The Hungarian psychoanalyst Sándor Ferenczi once speculated that our life on land is a kind of catastrophe, a forced departure from a blissful, wet, and supportive oceanic existence where breathing air as we know it did not exist. The diver returns, temporarily, to this lost environment. There is ecstasy in this. But also, extreme danger. Ferenczi says that such bliss ignores the reality that we live on land, breathe, and must live a life of friction, making it a kind of death driven pursuit of nirvana.
In the 2023 movie The Deepest Breath is a tragic love story as much as it is a documentary about free diving. Its main protagonist, Italian prodigy Alessia Zecchini, in the opening scene plunges one hundred meters into the dark and back in one breath. She meets her match in a safety diver (someone who waits 30 feet below the surface in case of an emergency) who coaxes her towards medals and world records while acting as her ballast underwater. It is he who dies trying to rescue her.
This oscillation between control and loss is present across sports. High-altitude climbers speak of breath as something that must be rationed, each step coordinated with an inhale, each movement dependent on a fragile intake of thin air. The body begins to break down; cognition falters; hallucinations are not uncommon. Climbers describe a strange intimacy with breath at altitude, as if each inhalation were a gift, each exhalation a risk.
Wim Hof and others have popularized breath techniques that promise transcendence of extreme temperatures, pain, even illness. Hyperventilation followed by breath retention produces altered states, tingling extremities, and a sense of expansion or dissociation. These practices border on the ecstatic, but also on the pathological and contagious. The line between training and symptom is not always clear. While the image is often of the liberated and free, deep and authentic breath; most of us know that the more sports-induced manner of breathwork courts chaos and strange rhythms to do impossible feats.

_WORK TO COMPLETE_
A - List every person named in the essay on breath and extreme sports.
B - Write a continuation of the essay on breath and extreme sports, picking up after its final sentence.

_Dataset items_
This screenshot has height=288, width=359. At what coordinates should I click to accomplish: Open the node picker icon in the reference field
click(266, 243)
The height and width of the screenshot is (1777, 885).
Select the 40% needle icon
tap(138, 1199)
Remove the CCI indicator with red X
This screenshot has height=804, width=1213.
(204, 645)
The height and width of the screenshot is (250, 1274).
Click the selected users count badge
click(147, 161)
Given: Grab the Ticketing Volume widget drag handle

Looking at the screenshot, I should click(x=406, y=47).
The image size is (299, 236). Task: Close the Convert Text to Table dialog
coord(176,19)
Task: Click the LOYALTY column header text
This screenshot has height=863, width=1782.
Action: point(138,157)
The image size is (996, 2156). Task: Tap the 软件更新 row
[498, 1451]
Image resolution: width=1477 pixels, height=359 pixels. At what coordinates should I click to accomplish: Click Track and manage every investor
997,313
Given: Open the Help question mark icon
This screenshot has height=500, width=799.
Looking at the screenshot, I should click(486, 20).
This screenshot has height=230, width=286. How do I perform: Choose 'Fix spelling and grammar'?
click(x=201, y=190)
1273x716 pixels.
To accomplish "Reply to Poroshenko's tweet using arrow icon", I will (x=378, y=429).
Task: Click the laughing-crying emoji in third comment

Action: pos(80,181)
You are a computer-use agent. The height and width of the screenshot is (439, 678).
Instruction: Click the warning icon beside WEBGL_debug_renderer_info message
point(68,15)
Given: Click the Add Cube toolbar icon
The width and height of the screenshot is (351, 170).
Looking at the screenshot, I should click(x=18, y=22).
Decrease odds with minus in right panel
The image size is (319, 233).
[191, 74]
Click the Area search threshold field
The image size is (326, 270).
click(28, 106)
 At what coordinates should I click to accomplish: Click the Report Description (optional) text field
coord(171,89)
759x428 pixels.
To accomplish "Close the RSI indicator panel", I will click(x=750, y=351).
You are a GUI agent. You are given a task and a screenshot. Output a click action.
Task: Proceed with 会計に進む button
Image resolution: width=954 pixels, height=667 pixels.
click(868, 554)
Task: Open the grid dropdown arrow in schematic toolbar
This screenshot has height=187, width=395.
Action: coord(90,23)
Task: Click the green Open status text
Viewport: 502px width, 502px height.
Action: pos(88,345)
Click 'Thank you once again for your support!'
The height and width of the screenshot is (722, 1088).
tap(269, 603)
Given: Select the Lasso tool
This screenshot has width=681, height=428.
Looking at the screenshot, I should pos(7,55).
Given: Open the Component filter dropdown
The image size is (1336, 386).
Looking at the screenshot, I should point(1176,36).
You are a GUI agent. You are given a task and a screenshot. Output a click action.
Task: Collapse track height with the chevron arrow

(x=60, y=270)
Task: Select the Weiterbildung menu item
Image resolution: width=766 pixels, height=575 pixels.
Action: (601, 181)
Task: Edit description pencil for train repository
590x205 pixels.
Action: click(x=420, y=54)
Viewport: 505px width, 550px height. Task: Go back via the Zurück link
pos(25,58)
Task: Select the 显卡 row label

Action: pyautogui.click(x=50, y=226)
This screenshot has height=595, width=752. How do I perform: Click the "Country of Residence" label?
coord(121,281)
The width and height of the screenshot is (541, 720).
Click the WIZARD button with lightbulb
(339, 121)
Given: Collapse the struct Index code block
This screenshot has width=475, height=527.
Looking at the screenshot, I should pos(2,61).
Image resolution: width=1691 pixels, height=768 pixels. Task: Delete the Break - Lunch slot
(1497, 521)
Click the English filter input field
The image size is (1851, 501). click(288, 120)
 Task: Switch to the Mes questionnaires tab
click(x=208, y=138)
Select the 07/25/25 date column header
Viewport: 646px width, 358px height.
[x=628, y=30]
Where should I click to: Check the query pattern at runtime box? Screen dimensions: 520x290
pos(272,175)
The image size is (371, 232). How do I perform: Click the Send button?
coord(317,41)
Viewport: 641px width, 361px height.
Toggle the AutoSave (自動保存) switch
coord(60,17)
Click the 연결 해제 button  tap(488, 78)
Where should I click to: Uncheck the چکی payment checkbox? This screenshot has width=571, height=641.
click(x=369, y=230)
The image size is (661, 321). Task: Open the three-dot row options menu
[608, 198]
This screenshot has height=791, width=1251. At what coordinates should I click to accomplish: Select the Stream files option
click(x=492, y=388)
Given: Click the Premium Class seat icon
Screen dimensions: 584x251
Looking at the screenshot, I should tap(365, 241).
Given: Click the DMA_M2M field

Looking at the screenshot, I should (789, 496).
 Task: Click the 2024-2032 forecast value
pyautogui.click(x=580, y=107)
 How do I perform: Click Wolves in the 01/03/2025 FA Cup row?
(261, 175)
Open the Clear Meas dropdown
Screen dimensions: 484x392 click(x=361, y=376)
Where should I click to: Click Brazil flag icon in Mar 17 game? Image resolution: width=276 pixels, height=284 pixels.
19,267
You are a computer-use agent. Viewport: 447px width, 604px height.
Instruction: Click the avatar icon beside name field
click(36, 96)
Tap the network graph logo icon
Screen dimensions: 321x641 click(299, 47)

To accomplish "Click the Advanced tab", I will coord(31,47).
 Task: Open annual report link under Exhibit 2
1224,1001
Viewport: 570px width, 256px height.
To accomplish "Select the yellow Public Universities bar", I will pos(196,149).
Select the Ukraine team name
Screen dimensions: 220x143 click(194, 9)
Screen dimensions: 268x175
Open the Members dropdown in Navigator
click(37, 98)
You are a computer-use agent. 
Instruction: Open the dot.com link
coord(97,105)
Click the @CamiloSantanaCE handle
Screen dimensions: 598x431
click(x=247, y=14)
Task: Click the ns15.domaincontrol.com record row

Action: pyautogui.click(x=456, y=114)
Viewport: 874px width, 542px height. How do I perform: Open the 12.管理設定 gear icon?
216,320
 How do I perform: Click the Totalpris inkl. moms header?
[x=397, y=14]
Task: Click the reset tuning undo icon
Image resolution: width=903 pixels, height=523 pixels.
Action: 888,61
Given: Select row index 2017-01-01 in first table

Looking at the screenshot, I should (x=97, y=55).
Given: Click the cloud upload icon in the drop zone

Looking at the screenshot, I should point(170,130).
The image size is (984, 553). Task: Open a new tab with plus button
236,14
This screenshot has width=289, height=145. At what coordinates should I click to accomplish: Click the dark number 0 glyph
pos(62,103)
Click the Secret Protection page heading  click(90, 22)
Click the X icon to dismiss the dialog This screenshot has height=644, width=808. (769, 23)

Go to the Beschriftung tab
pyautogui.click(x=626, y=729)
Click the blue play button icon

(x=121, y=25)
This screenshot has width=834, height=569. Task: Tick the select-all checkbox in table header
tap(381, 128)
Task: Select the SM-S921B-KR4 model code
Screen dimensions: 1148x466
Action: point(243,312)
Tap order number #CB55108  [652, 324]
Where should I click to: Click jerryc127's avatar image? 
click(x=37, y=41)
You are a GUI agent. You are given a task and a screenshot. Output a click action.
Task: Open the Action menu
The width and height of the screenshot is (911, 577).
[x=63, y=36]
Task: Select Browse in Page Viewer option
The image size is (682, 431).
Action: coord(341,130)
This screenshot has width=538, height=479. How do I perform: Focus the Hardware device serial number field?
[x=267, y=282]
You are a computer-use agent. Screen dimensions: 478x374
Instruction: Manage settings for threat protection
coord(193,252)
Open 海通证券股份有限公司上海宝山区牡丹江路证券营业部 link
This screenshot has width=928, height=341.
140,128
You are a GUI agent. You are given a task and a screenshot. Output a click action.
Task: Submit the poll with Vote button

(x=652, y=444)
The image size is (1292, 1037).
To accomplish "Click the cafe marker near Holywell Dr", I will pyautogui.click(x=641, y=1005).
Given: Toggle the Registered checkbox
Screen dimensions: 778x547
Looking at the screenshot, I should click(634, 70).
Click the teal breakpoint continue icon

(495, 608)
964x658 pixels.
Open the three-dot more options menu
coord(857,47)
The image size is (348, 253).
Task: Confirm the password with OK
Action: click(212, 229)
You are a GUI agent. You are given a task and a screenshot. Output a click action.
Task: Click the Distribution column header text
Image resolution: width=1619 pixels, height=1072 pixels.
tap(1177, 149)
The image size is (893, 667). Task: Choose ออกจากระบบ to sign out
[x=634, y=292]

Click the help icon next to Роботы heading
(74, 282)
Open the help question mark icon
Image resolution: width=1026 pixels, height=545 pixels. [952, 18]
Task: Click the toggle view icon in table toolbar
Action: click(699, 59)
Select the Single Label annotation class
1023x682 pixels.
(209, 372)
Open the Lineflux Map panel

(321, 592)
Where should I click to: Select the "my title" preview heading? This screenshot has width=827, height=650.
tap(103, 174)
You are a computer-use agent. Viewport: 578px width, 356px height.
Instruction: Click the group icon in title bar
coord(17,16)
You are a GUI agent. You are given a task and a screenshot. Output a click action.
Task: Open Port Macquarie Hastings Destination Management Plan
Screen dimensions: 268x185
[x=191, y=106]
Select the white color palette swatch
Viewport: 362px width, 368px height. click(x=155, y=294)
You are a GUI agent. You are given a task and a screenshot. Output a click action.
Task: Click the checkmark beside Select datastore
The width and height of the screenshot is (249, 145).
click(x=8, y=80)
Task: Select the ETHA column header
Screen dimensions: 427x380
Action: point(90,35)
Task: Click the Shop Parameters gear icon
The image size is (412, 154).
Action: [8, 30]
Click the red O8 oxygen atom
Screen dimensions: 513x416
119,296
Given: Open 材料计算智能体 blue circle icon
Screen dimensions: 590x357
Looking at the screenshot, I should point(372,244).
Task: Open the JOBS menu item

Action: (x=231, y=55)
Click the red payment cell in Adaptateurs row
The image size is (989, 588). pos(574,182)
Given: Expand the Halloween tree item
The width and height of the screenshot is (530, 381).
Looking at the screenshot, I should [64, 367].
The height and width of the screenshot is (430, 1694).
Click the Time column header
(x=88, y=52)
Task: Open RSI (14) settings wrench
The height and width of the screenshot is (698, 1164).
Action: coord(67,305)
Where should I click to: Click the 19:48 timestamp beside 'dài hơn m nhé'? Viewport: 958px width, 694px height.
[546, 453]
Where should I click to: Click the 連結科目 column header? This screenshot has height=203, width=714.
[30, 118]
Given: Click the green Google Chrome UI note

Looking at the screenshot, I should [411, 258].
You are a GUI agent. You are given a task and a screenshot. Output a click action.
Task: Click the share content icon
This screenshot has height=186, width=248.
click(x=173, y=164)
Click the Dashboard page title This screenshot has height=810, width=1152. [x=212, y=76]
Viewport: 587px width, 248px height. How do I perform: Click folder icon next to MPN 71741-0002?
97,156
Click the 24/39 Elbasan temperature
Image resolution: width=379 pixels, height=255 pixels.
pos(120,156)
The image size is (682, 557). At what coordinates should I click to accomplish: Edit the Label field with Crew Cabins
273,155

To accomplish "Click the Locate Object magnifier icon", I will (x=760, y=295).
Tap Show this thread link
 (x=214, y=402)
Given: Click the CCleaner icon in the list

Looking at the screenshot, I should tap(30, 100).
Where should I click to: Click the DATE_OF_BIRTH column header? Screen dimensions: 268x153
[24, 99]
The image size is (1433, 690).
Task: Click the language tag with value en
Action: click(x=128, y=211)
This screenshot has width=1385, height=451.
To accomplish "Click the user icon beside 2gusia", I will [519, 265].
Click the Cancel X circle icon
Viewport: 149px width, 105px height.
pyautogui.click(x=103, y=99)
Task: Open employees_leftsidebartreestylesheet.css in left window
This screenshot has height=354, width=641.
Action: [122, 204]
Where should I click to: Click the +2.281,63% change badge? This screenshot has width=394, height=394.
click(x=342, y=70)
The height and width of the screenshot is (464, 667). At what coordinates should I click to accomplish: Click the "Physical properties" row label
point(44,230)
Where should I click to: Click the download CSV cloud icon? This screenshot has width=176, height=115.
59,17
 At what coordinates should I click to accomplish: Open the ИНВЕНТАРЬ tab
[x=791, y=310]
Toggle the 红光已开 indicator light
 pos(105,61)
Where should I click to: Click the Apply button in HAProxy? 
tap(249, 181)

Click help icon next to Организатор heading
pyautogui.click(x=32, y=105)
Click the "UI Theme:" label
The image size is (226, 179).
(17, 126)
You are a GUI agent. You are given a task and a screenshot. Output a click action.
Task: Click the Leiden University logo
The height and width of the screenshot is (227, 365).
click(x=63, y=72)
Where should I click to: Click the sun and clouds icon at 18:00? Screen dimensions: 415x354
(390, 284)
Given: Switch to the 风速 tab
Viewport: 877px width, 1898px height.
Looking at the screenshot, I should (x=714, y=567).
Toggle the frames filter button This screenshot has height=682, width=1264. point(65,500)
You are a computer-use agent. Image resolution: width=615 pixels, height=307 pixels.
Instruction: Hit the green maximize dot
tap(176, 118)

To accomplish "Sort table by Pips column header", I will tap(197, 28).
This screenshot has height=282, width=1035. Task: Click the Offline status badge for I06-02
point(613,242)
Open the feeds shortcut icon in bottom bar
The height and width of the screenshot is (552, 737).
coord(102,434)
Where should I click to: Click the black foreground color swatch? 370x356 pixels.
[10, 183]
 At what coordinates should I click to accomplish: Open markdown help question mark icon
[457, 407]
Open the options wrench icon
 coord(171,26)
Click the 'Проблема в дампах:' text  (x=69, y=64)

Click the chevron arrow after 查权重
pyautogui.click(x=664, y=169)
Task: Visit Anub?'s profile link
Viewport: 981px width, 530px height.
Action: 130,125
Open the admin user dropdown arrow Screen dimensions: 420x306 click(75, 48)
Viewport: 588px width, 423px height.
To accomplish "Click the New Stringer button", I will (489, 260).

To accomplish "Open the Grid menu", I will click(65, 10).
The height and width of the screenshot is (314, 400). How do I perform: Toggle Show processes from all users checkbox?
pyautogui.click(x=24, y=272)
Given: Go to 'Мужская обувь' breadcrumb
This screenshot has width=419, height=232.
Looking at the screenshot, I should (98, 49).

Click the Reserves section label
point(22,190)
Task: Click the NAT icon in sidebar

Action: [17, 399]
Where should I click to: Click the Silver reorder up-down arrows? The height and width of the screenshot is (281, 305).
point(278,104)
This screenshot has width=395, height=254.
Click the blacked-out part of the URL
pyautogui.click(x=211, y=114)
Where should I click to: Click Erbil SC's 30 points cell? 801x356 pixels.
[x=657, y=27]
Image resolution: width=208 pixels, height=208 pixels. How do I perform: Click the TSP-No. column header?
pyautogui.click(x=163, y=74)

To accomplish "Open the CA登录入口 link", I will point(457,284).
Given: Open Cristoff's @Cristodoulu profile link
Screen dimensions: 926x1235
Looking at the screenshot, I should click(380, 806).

_TASK ANSWERS_
A - Sándor Ferenczi, Alessia Zecchini, Wim Hof

B -
Indeed, many of the earliest patients in psychoanalysis presented with disturbances of breathing: choking, coughing, feelings of suffocation. Freud gives the example of a woman who asks, “Why must I breathe? Suppose I didn’t want to?” The question sounds absurd, but in sport it becomes a method. Suppose I didn’t want to—yet. Suppose I could wait. Suppose I could hold. Athletes learn to inhabit a threshold beyond their own egos, even as the whole act is in the service of ego. They triumph over life and human limits and impossibilities—risk themselves in order to be one of the elites.
But there is something less triumphant here that should be remembered.
Breath is also the site of dependency. It ties us to others and to our environment. The infant’s first breath is both an assertion of independence and a sign of absolute vulnerability: to breathe is to need. Breath reminds us that control is partial, that the body is not fully ours. To lose control of breath is to confront the possibility of not-being, of slipping out of life. Ferenczi suggests that children, especially, are vulnerable to this slipping away, and includes asthma as a feeling that one was unwelcome in life, not loved into being and bound to an environment.
Jamieson Webster is a psychoanalyst and writer in New York City.